◆ Instructions for the task ◆
Retype all the records with nothing changed.

◆ Input records ◆
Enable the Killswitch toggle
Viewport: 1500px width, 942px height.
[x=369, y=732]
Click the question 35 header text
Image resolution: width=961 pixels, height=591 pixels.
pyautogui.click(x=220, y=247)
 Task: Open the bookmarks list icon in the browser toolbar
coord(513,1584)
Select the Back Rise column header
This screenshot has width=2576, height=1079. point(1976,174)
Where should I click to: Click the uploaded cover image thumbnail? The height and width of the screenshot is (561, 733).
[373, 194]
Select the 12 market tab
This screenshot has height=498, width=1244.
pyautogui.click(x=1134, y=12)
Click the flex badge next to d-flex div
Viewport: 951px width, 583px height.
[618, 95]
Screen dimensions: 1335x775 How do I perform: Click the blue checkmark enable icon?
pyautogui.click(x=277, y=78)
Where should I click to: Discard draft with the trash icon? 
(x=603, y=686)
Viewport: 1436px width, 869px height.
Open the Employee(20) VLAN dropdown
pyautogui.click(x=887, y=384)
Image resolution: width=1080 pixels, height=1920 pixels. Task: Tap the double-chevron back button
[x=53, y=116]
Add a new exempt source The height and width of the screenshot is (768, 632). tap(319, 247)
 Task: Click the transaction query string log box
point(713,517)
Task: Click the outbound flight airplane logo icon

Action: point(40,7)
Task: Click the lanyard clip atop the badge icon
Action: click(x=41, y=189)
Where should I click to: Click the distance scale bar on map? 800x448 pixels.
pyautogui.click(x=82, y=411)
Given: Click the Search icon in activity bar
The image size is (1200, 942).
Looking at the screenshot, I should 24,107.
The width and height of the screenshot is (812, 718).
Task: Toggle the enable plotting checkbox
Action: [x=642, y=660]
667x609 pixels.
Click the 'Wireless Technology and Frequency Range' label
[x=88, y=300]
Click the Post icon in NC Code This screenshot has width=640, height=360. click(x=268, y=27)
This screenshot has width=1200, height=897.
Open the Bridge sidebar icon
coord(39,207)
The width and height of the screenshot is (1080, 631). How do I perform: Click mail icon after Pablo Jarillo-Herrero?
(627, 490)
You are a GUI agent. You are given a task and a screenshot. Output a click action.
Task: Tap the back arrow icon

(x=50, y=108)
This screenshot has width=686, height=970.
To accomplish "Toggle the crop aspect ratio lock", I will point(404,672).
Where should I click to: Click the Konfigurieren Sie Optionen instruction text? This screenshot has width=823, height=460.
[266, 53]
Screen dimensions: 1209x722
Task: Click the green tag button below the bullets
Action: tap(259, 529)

◆ Task solution ◆
Enable the Killswitch toggle
Viewport: 1500px width, 942px height.
[x=369, y=732]
Click the question 35 header text
Image resolution: width=961 pixels, height=591 pixels.
pyautogui.click(x=220, y=247)
 Task: Open the bookmarks list icon in the browser toolbar
coord(513,1584)
Select the Back Rise column header
This screenshot has width=2576, height=1079. point(1976,174)
Where should I click to: Click the uploaded cover image thumbnail? The height and width of the screenshot is (561, 733).
[373, 194]
Select the 12 market tab
This screenshot has height=498, width=1244.
pyautogui.click(x=1134, y=12)
Click the flex badge next to d-flex div
Viewport: 951px width, 583px height.
[618, 95]
Screen dimensions: 1335x775 How do I perform: Click the blue checkmark enable icon?
pyautogui.click(x=277, y=78)
Where should I click to: Discard draft with the trash icon? 
(x=603, y=686)
Viewport: 1436px width, 869px height.
Open the Employee(20) VLAN dropdown
pyautogui.click(x=887, y=384)
Image resolution: width=1080 pixels, height=1920 pixels. Task: Tap the double-chevron back button
[x=53, y=116]
Add a new exempt source The height and width of the screenshot is (768, 632). tap(319, 247)
 Task: Click the transaction query string log box
point(713,517)
Task: Click the outbound flight airplane logo icon

Action: point(40,7)
Task: Click the lanyard clip atop the badge icon
Action: click(x=41, y=189)
Where should I click to: Click the distance scale bar on map? 800x448 pixels.
pyautogui.click(x=82, y=411)
Given: Click the Search icon in activity bar
The image size is (1200, 942).
Looking at the screenshot, I should 24,107.
The width and height of the screenshot is (812, 718).
Task: Toggle the enable plotting checkbox
Action: [x=642, y=660]
667x609 pixels.
Click the 'Wireless Technology and Frequency Range' label
[x=88, y=300]
Click the Post icon in NC Code This screenshot has width=640, height=360. click(x=268, y=27)
This screenshot has width=1200, height=897.
Open the Bridge sidebar icon
coord(39,207)
The width and height of the screenshot is (1080, 631). How do I perform: Click mail icon after Pablo Jarillo-Herrero?
(627, 490)
You are a GUI agent. You are given a task and a screenshot. Output a click action.
Task: Tap the back arrow icon

(x=50, y=108)
This screenshot has width=686, height=970.
To accomplish "Toggle the crop aspect ratio lock", I will point(404,672).
Where should I click to: Click the Konfigurieren Sie Optionen instruction text? This screenshot has width=823, height=460.
[266, 53]
Screen dimensions: 1209x722
Task: Click the green tag button below the bullets
Action: tap(259, 529)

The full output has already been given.